───── Excerpt ─────

Documentation for Ice 3.5. The latest release is Ice 3.7. Refer to the space directory for other releases.

Asynchronous Method Invocation (AMI) is the term used to describe the client-side support for the asynchronous programming model. AMI supports both oneway and twoway requests, but unlike their synchronous counterparts, AMI requests never block the calling thread. When a client issues an AMI request, the Ice run time hands the message off to the local transport buffer or, if the buffer is currently full, queues the request for later delivery. The application can then continue its activities and poll or wait for completion of the invocation, or receive a callback when the invocation completes.

AMI is transparent to the server: there is no way for the server to tell whether a client sent a request synchronously or asynchronously.

───── Data records ─────

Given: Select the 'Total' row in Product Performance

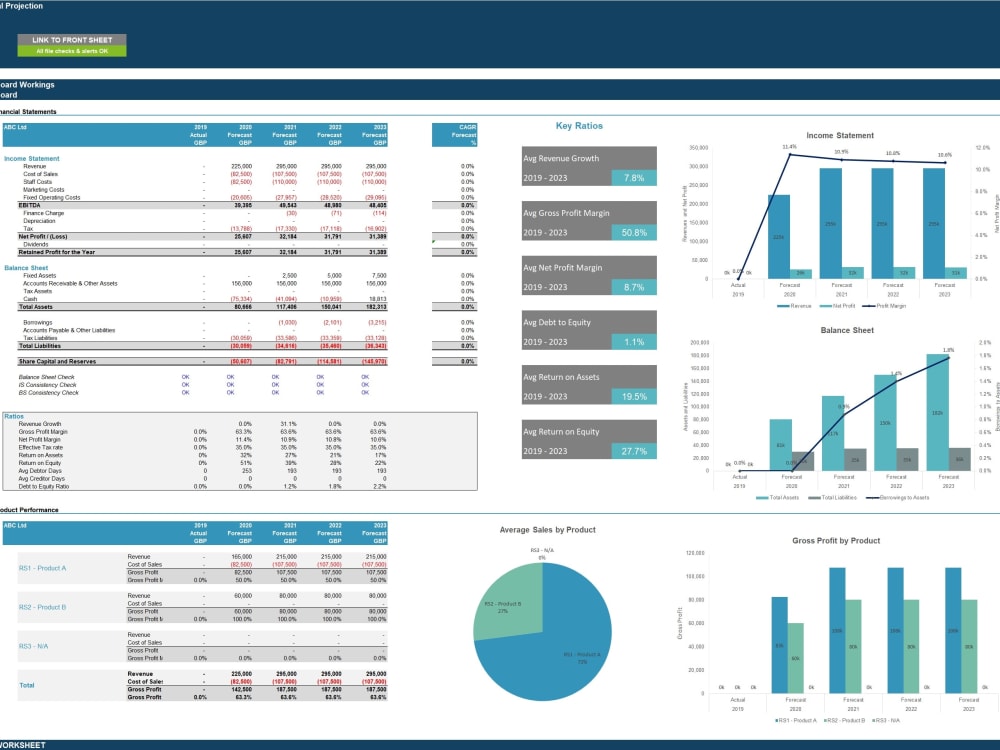Looking at the screenshot, I should pyautogui.click(x=27, y=685).
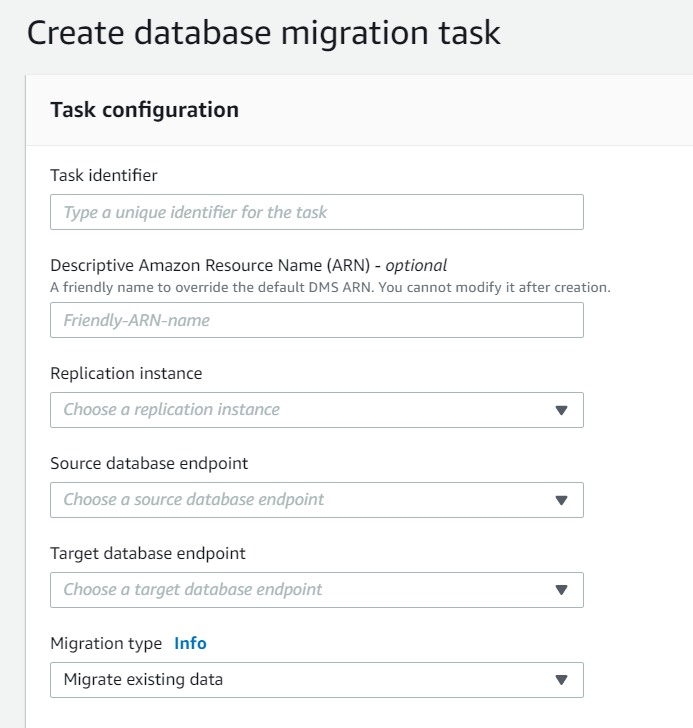Viewport: 693px width, 728px height.
Task: Click the 'Target database endpoint' label
Action: pos(148,553)
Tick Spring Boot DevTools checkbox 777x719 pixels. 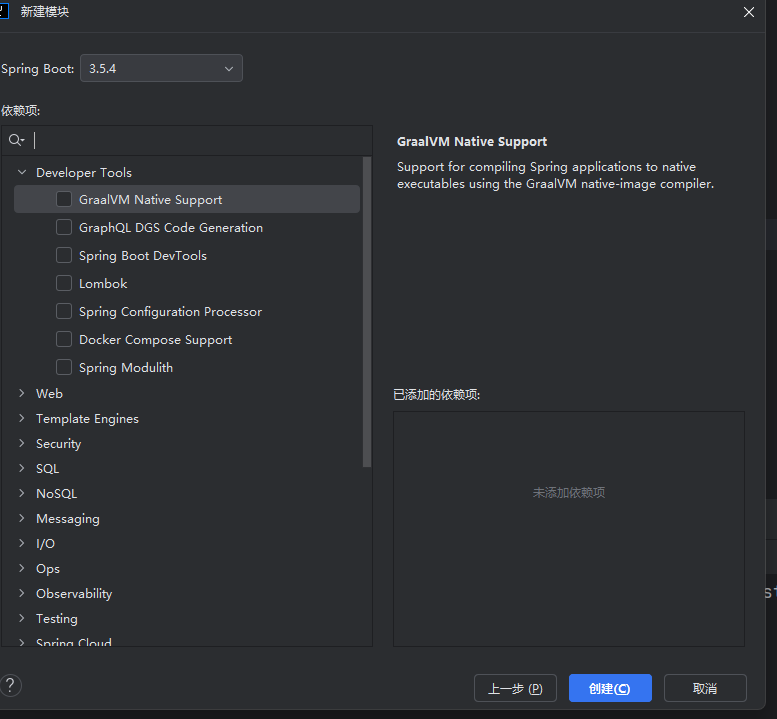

─────

→ Given exercise A:
In the excerpt on asynchronous method invocation, what does the Ice run time do with an AMI request when the local transport buffer is full?
→ Given exercise B:
Please continue the passage on asynchronous method invocation in Ice from its last sentence.
The rows have no role in this.

→ Written response A:
It queues the request for later delivery.

→ Written response B:
On this page:

Basic Asynchronous API in Objective-C

Consider the following simple Slice definition:

Slice
module Demo {
    interface Employees {
        string getName(int number);
    };
};

Proxy Methods for AMI in Objective-C

Besides the synchronous proxy methods, the Objective-C mapping generates the following asynchronous proxy methods:

Objective-C
-(id<ICEAsyncResult>) begin_getName:(ICEInt)number;

-(id<ICEAsyncResult>) begin_getName:(ICEInt)number
context:(ICEContext *)context;

-(id<ICEAsyncResult>) begin_getName:(ICEInt)number
response:(void(^)(NSMutableString*))response_
exception:(void(^)(ICEException*))exception_;

-(id<ICEAsyncResult>) begin_getName:(ICEInt)number
context:(ICEContext *)context
response:(void(^)(NSMutableString*))response_
exception:(void(^)(ICEException*))exception_;

-(id<ICEAsyncResult>) begin_getName:(ICEInt)number
response:(void(^)(NSMutableString*))response_
exception:(void(^)(ICEException*))exception_
sent:(void(^)(BOOL))sent_;

-(id<ICEAsyncResult>) begin_getName:(ICEInt)number
context:(ICEContext *)context
response:(void(^)(NSMutableString*))response_
exception:(void(^)(ICEException*))exception_
sent:(void(^)(BOOL))sent_;

-(NSMutableString *) end_getName:(id<ICEAsyncResult>)result;

As you can see, the single getName operation results in several begin_getName methods as well as an end_getName method. The begin_ methods optionally accept a per-invocation context and callbacks.

  • The begin_getName methods send (or queue) an invocation of getName. These methods do not block the calling thread.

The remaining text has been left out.